Como para os hebreus, as várias igrejas cristãs eram longe umas das outras e a comunicação não era fácil. Assim as igrejas tiveram que encontrar o modo de estabelecer a data da celebração da Páscoa de maneira completamente autónoma. Esta decisão comprometia a unidade da igreja Cristã, um problema que foi bem cedo afrontado desde o concílio de Niceia que teve lugar no ano 325 d. C..
Já neste período, o calendário de Júlio César estava em uso em todo o império romano (Calendário de Júlio César também dito Juliano – O ano juliano dividia-se em 12 meses de 30 ou 31 dias. Começava sempre no mês do equinócio da primavera. Março era o primeiro dos meses, do deus da guerra, Marte. Abril, virá de aperire, abrir, relativo ao “despertar” das flores na primavera boreal. Maio, em homenagem às deusas Maia e Flora, reponsáveis pelo crescimento das flores. Junho, em homenagem à deusa Juno. Julho, o mês inicialmente chamado quintilius, por ser o quinto, passou depois a ter o nome de Julho em homenagem a Júlio César, que dá também nome ao calendário. Agosto, sextilis, em honra ao imperador César Augusto. Setembro, Outubro, Novembro e Dezembro advêm dos originais latinos, assim: septem, octo, novem e decem. Janeiro era o décimo primeiro mês, em honra de Jano, o porteiro celestial, e Fevereiro advém de februmm que significa purificar pois era o mês em que se fazia um ritual de purificação romano).
Não se questionava no calendário a necessidade de inserir ou não meses lunares uma vez que estes foram substituídos por meses de 30 ou 31 dias. A vantagem deste sistema era a harmonia que havia entre o calendário e as estações do ano e assim, o movimento da terra à volta do sol (translação). Seguindo a interpretação feita dos textos vetero-testamentários, o concílio de Niceia fixou a data da Páscoa para o primeiro Domingo, depois da primeira lua cheia, a seguir ao equinócio da primavera. Se a lua cheia ocorresse no Domingo, pois a festa da Páscoa seria no Domingo seguinte, para que se evitassem confusões entre a Páscoa hebraica e a Cristã. Com esta definição o calendário deixava de depender de uma autoridade que anunciasse, cada ano, de maneira solene, a data da Páscoa, com as consequentes arbitrariedades e incertezas. Cada igreja, por mais isolada que estivesse, podia assim calcular com precisão quando poderia celebrar a Páscoa. Bastava procurar o primeiro Domingo, depois da primeira lua cheia a seguir ao equinócio de primavera. A lua de Páscoa – lua cheia – era assim, sempre, o dia catorze do mês lunar. A lua nova pascal ocorria entre o 8 de Março e o 5 de Abril, e assim a lua cheia, catorze dias depois, entre 21 de Março e 18 de Abril. Atendendo à possibilidade que os dias 21 de Março ou 18 de Abril fossem Domingo, as datas da Páscoa, iam, e vão todavia, do dia 22 de Março ao 25 de Abril – sendo que o 25 de Abril seria a data da Páscoa sempre que o primeiro Domingo após a primeira lua cheia de primavera acontecesse a 18 de Abril como previamente explicado.

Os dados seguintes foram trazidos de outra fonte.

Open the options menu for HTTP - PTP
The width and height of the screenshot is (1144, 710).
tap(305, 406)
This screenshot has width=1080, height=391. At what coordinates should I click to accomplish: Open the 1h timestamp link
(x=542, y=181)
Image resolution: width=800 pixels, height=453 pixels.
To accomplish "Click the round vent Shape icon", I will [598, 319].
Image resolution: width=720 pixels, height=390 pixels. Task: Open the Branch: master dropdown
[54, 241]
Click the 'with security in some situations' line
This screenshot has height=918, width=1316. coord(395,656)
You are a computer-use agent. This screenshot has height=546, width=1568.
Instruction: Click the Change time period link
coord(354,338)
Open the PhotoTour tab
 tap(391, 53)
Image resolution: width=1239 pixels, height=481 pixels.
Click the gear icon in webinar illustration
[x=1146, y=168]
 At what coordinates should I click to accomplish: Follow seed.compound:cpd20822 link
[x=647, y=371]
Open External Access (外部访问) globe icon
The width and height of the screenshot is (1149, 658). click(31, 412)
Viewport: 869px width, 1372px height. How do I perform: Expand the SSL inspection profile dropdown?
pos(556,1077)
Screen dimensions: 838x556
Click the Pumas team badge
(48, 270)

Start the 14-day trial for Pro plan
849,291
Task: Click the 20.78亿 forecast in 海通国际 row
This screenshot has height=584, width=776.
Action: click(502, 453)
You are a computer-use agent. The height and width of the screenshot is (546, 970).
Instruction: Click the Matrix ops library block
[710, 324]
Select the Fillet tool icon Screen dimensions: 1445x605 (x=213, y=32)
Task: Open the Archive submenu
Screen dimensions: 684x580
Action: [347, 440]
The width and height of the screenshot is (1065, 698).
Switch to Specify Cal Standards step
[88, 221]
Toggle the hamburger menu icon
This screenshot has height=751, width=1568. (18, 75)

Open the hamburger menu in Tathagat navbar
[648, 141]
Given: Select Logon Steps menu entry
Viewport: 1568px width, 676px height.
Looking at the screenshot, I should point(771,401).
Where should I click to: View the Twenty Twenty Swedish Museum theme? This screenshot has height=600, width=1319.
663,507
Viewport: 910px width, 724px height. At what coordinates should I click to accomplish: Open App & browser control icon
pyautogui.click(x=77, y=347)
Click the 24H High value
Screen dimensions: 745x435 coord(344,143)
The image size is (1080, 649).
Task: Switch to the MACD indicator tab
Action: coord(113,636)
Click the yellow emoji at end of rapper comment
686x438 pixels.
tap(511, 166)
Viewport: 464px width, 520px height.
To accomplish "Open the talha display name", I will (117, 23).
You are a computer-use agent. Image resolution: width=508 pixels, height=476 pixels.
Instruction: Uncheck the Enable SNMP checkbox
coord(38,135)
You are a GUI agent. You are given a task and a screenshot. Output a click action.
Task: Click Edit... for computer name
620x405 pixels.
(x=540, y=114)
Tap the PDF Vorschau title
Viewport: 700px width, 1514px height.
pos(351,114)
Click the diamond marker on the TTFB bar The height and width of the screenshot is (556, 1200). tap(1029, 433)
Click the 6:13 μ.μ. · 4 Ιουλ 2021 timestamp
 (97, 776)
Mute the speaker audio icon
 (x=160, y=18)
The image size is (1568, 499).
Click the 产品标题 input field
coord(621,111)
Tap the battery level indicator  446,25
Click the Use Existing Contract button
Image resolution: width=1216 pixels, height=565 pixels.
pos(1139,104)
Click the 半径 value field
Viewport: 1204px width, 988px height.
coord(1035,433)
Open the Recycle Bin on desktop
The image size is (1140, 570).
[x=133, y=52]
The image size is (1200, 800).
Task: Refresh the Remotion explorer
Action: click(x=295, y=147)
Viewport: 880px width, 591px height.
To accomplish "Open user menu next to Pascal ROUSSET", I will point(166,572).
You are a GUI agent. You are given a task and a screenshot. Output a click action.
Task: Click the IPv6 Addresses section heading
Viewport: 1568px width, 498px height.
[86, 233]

4. O Calendário Gregoriano
Os padres do concílio de Niceia (325 d. C.) aperceberam-se certamente que o calendário Juliano não era perfeito. A duração do ano solar era ligeiramente maior que o “tamanho” efectivo do ano, o que levantaria problemas em pouco tempo, uma vez que estes pequenos desfasamentos se iam acumulando. Este “defeito” introduzia um erro de cerca de um dia a cada 133 anos, e bem cedo se levantaram vozes pedindo uma reforma do calendário. No ano 1500, já a soma dos vários erros ia nos 10 dias, demasiado uma vez que o calendário se quereria o mais preciso possível. Era necessário adoptar um valor do ano que fosse o mais aproximado possível ao seu tamanho efectivo. O tamanho dos anos, estipulado nos tempos de Júlio César como tendo 365.25 dias não era suficientemente preciso, e mesmo com os anos bissextos a cada quatro anos o problema não estava resolvido porque mesmo assim havia um erro de um dia a cada 133 anos .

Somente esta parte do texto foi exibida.